Please join us in honoring and congratulating our very own Professor John Owens for receiving the 2019 High Performance Graphics Test of Time Award for the most influential paper “Task Management for Irregular-Parallel Workloads on the GPU” from HPG’s 2010 predecessor conferences!
High-Performance Graphics (HPG) is an international forum for performance-oriented graphics systems research that include innovative algorithms, efficient implementations, and hardware architecture. HPG was founded in 2009 to expand and broaden two existing conferences, the Graphics Hardware and Interactive Ray Tracing conferences. According to the HPG website (https://www.highperformancegraphics.org/2019/), the conference “brings together researchers, engineers, and architects to discuss the complex interactions of parallel hardware, novel programming models, and efficient algorithms in the design of systems for current and future graphics and visual computing applications.”
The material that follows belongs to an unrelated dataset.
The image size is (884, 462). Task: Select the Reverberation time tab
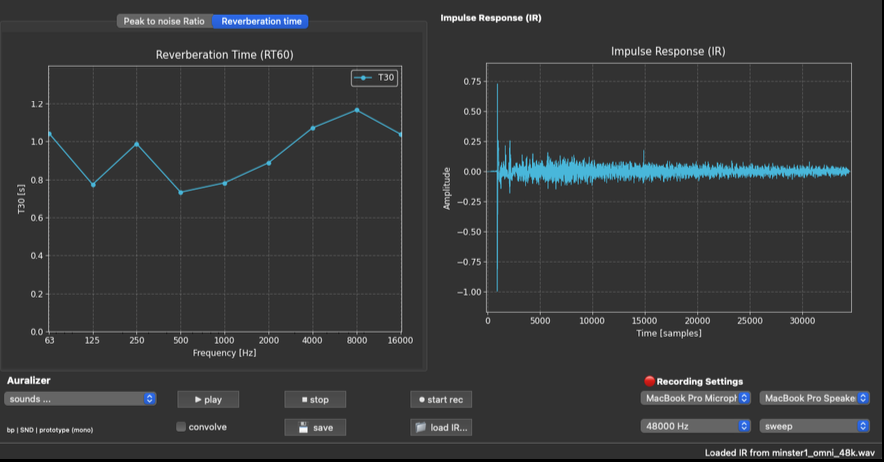pos(261,21)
We asked Professor Owens about the work, its impact, and his coauthors. “Prior to this work, most GPU computing computations were relatively straightforward to parallelize, to divide up into equal-sized parts. Our work here addressed workloads where the parallelization was irregular and thus difficult to run efficiently. We divided the work into uniform-sized tasks and could generate, and compute, new tasks during our computation, making the parallelization tractable on a highly parallel processor like the GPU. This use of task parallelism, rather than the traditional data parallelism, is now a standard technique in GPU computing. I very much enjoyed working with my coauthors on this paper. Both earned PhDs from UC Davis: Stanley Tzeng now works in the Bay Area at Google and Anjul Patney is at Facebook Reality Labs in Seattle.”
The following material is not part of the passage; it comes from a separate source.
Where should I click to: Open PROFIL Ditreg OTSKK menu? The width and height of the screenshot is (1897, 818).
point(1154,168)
If you’re curious about the article itself, here is an attached abstract:
“We explore software mechanisms for managing irregular tasks on graphics processing units (GPUs). We demonstrate that dynamic scheduling and efficient memory management are critical problems in achieving high efficiency on irregular workloads. We experiment with several task-management techniques, ranging from the use of a single monolithic task queue to distributed queuing with task stealing and donation. On irregular workloads, we show that both centralized and distributed queues have more than 100 times as much idle times as our task-stealing and -donation queues. Our preferred choice is task-donation because of comparable performance to task-stealing while using less memory overhead. To help in this analysis, we use an artificial task-management system that monitors performance and memory usage to quantify the impact of these different techniques. We validate our results by implementing a Reyes renderer with its irregular split-and-dice workload that is able to achieve real-time framerates on a single GPU.”